Nie pisz o jakichś obawach ,bo nie po to wchodzimy na świat aby się kogoś lub czegoś bać ,po prostu wchodzimy dobrze się bawić ,a pozostała otoczka to strategia tej gry ,jeżeli ktoś się w jakiś sposób układa więc czemu my mamy stać z boku i się temu przyglądać ,tak się gra jak przeciwnik pozwala.
Powiedziałeś że nie wchodzicie na świat aby się kogoś bać.
To powiedz mi w którym momencie albo ilosći paktu czyli przewagi nad przeciwnikiem kończy się wasz strach i zabawa?
Rozumiem że 1 vs 1 jest już ryzyko porażki i braku zabawy?

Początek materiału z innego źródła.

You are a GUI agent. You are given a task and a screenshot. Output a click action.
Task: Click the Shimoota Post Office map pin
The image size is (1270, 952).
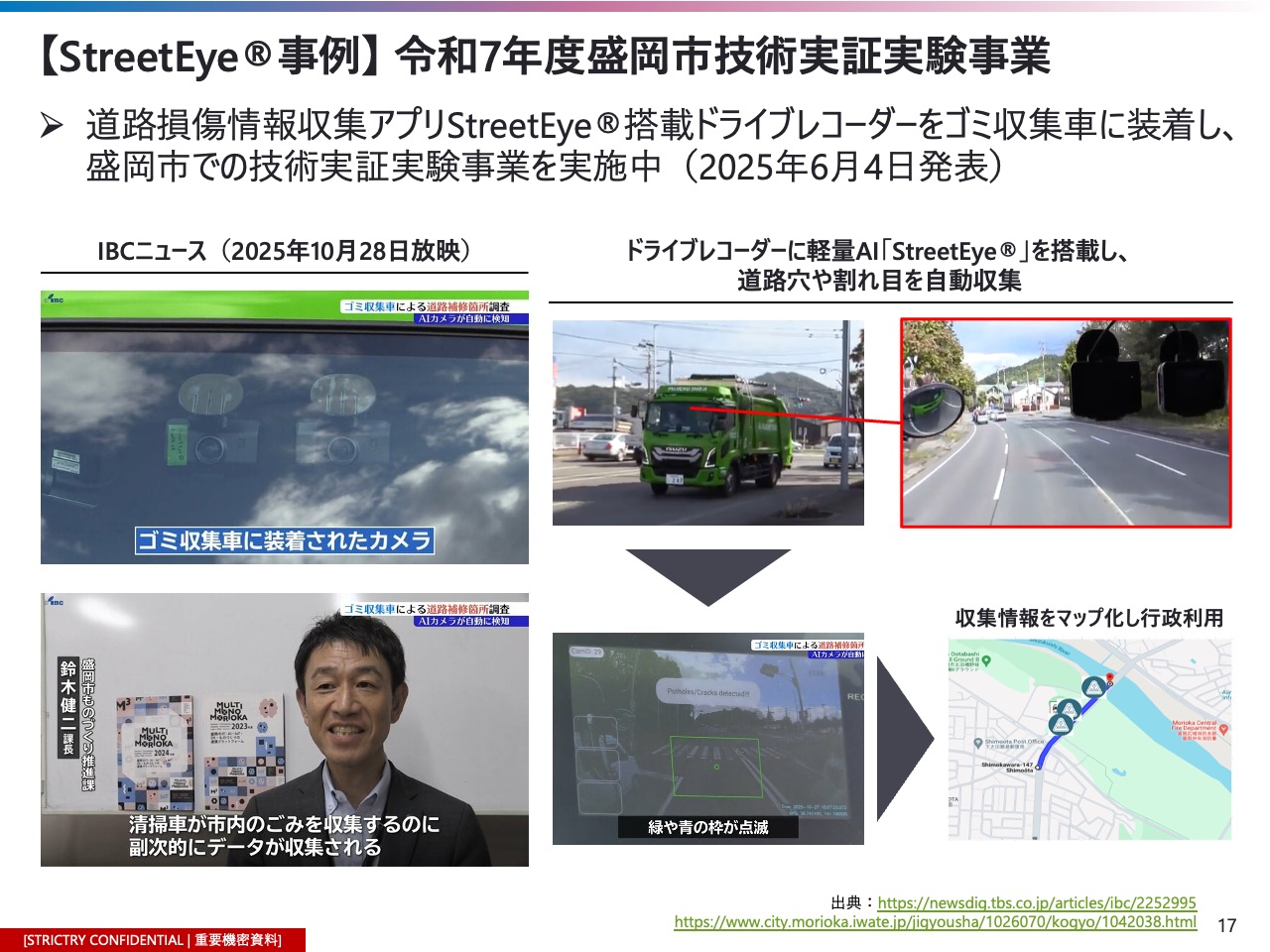[978, 743]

Skoro jesteście tacy mocni, bo tak o sobie mówicie to pokażcie to 1 vs 1 a nie znowu w 5 sojuszy, bo tutaj bardziej znajomości grają rolę, a nie wasze umiejętności.
Z tego co słyszałem to jesteście tacy dobrzy że solo wygracie świat, ale chyba coś nie wychodzi co?
A może kronika która wisi w komnacie chwały znajduje się tylko w nazwie, a gracze to zlepek graczy z paktów?
Na nikogo nie wjeżdżam tylko tak z ciekawości pytam. Tacy jak wy to sami powinni wygrywać światy co nie?
Ale i tak chyba jest to najlepszy świat z ostatnich na starym podboju pod względem paktów i koalicji nie Johny?